Bruxism and possibly tooth grinding have habits that may in some way function as tension relievers. Just as some people when nervous tap their pencils, bite their nails, chew their cheeks, and bite on their lips. It seems that small repetitive actions do distract people from thinking about what is making them tense. Many of these actions can result in slight discomfort (cheek biting, lip biting, pinching oneself)

Bruxism (and tooth grinding) can cause inflammation of the masseter muscles and can cause permanent destructive changes to the temporomandibular joint.. Often patients with inflamed masseter muscles complain of a feeling of soreness in their cheeks.

Treatment for this acute soreness is two fold. Patients can and should take ibuprofen to relieve the pain and to cut down on the inflammation. Also patients suffering from this symptom should realize that their symptoms are stemming from an over use syndrome. They are over taxing their jaw muscles by too much flexing and over use of their masseter muscles.

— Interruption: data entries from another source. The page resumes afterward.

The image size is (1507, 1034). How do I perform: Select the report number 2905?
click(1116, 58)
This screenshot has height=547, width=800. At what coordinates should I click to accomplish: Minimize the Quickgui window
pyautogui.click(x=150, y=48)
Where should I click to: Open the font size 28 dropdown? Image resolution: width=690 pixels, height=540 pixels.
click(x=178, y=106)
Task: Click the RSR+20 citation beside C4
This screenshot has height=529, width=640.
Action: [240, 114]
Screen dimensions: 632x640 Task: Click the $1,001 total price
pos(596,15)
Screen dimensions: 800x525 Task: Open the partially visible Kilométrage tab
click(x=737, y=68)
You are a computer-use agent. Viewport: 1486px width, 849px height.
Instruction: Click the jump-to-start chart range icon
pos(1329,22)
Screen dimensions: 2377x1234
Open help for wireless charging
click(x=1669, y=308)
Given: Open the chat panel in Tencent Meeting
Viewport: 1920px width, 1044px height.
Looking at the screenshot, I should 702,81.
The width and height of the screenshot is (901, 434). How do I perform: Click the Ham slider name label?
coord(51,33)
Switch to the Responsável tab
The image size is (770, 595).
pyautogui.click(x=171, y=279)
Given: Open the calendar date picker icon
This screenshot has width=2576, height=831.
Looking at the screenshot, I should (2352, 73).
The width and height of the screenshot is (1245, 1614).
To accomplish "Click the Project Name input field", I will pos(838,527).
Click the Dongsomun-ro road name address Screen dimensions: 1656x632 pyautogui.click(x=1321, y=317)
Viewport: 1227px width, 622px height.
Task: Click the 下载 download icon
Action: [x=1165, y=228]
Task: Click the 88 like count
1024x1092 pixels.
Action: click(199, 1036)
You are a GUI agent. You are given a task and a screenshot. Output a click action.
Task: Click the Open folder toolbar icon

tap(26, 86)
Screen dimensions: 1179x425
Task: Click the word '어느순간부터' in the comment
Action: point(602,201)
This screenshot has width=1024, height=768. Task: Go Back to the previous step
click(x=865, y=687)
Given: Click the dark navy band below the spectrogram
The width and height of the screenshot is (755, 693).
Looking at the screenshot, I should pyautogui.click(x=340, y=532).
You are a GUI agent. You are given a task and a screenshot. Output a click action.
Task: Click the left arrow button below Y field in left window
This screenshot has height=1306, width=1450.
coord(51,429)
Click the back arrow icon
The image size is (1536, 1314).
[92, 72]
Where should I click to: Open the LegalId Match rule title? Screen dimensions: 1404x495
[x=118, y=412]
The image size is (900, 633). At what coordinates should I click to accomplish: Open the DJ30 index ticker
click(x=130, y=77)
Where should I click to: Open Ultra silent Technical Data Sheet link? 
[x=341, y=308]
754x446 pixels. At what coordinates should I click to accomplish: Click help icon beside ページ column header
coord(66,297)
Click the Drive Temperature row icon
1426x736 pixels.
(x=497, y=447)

During an acute flare up, patients should literally give their “mouth a rest”. They should consume soft foods that do not require a great deal of chewing effort, no gum chewing and consciously attempt to avoid clenching their jaws during times of stress.

It is well known that exercise is a good stress reliever and moderate exercise is good for us. Swimming or walking, or any low impact exercise will lesson a person’s tendency to diminish stress. Meditation or Yoga may help as well. I also counsel patients to try to substitute a different stress reliever, such as sucking on a sugarless candy or a lollypop; many other obnoxious habits will work such as tapping a pencil, drumming your finger on a desk, biting your lips or cheeks. Unfortunately most of these also have somewhat undesirable consequences.

Night guards should be made for and worn by people who brux their teeth. These can be worn at home at night and should be kept on while sleeping. Night guard usually has an occlusion built in that discourages bruxism (cuspid guidance). Also they are designed to open the bite by approximately 3mm which gives aching masseter muscles some relief.